Pixel coordinate grounding data:

>>>

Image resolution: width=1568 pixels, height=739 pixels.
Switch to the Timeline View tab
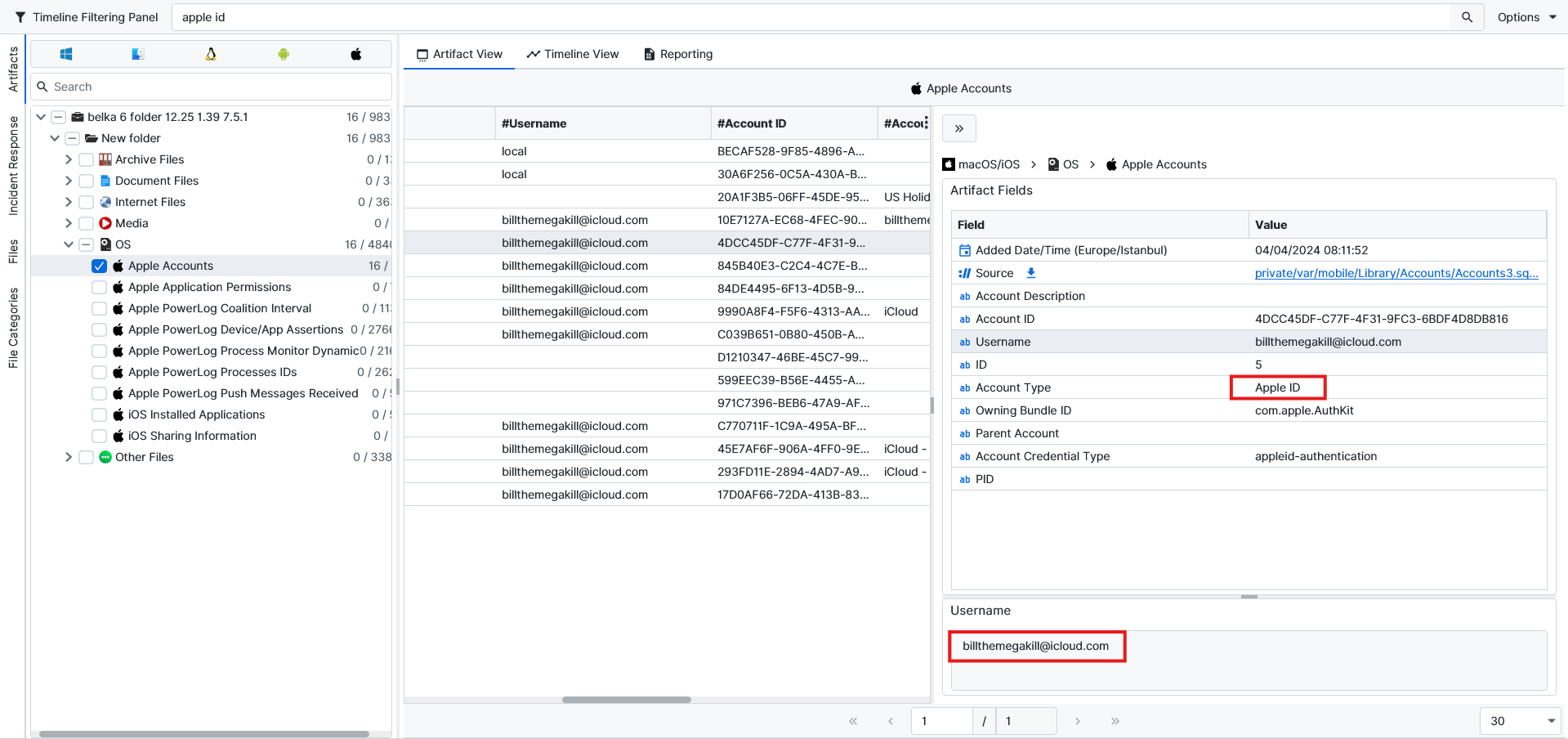[x=573, y=54]
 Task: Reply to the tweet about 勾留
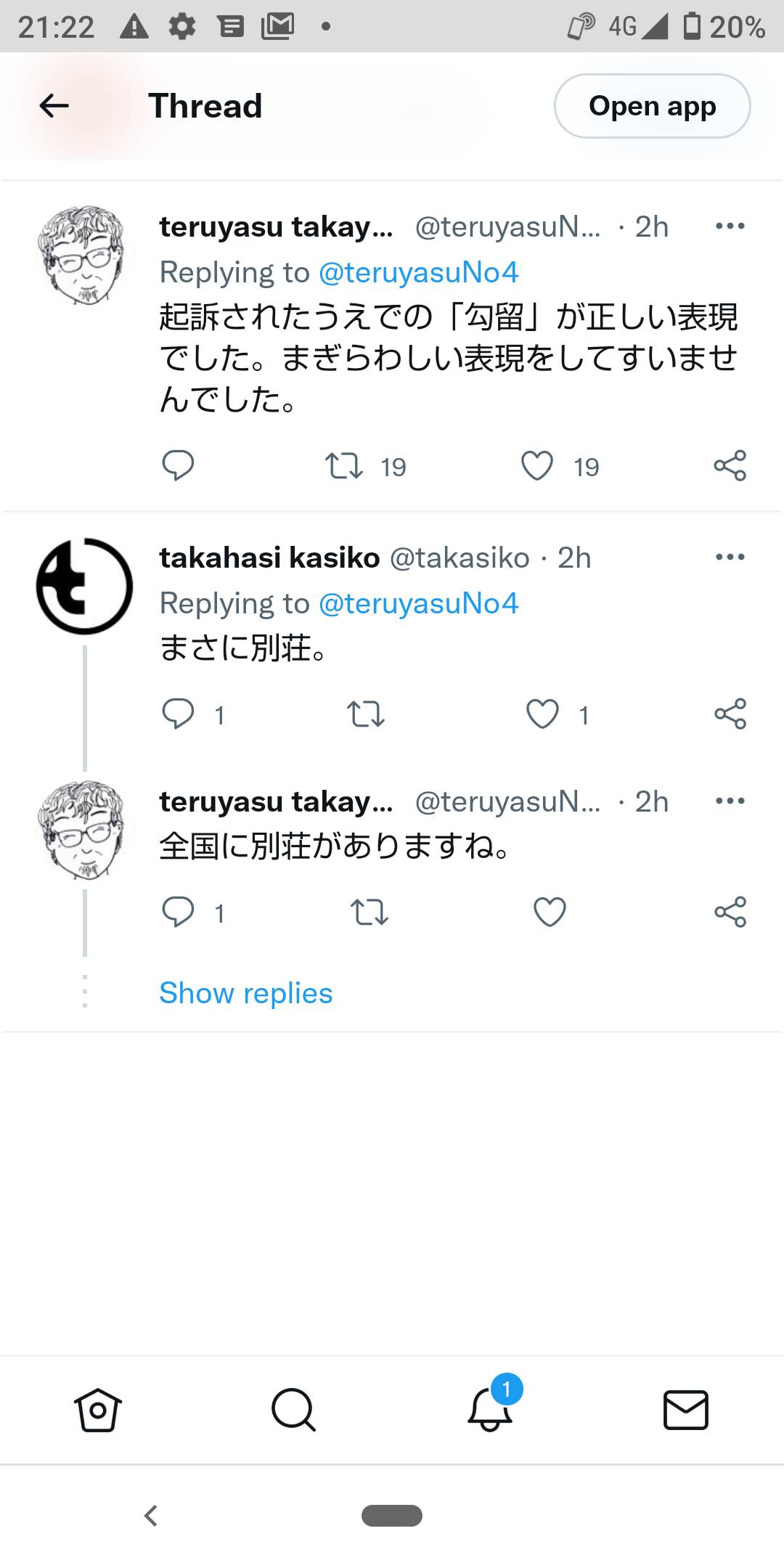[178, 465]
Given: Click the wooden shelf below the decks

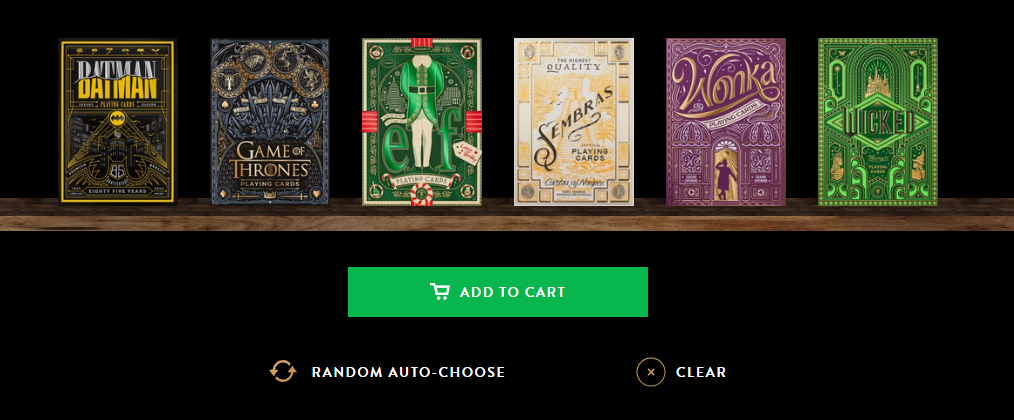Looking at the screenshot, I should click(507, 216).
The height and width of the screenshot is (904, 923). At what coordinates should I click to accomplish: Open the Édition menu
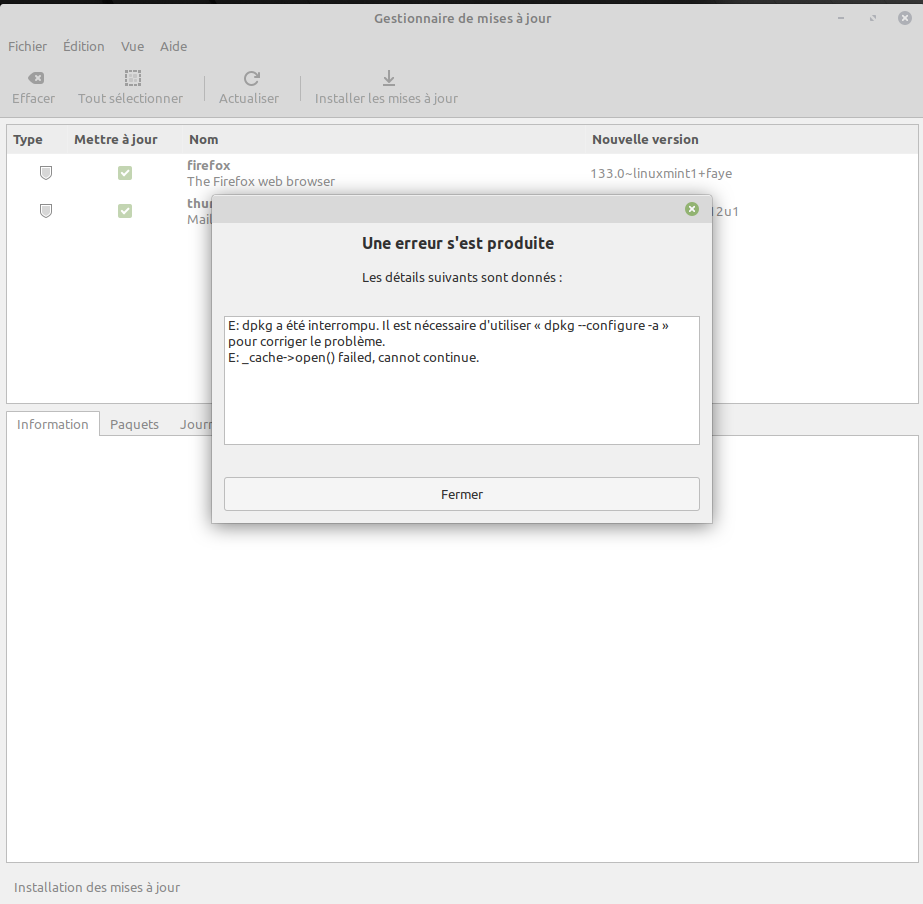83,46
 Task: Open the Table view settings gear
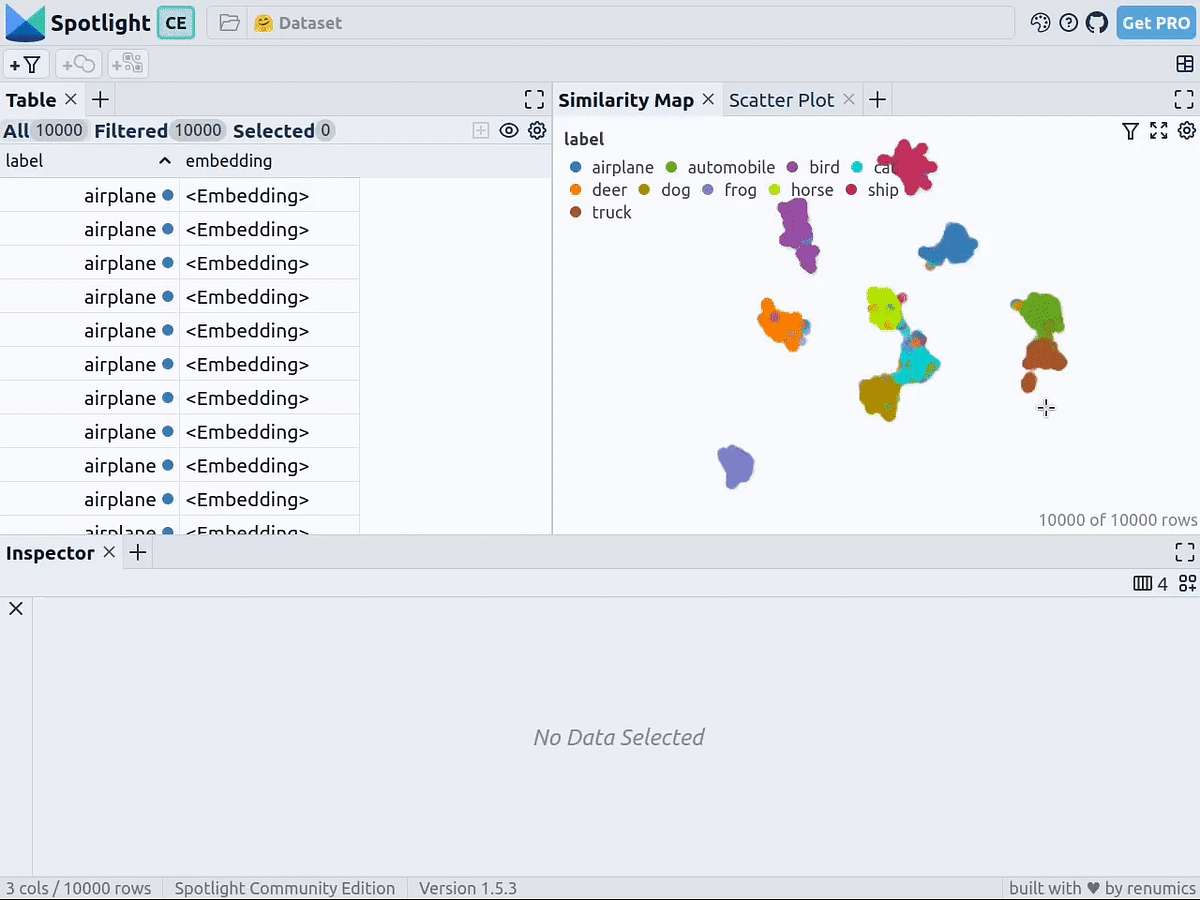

<<<

### Task to carry out
Quote the data above in full, leaving out the pictures it holds.

### Exercise output
Image resolution: width=1568 pixels, height=739 pixels.
Switch to the Timeline View tab
[x=573, y=54]
 Task: Reply to the tweet about 勾留
[178, 465]
Given: Click the wooden shelf below the decks

Looking at the screenshot, I should click(507, 216).
The height and width of the screenshot is (904, 923). At what coordinates should I click to accomplish: Open the Édition menu
83,46
 Task: Open the Table view settings gear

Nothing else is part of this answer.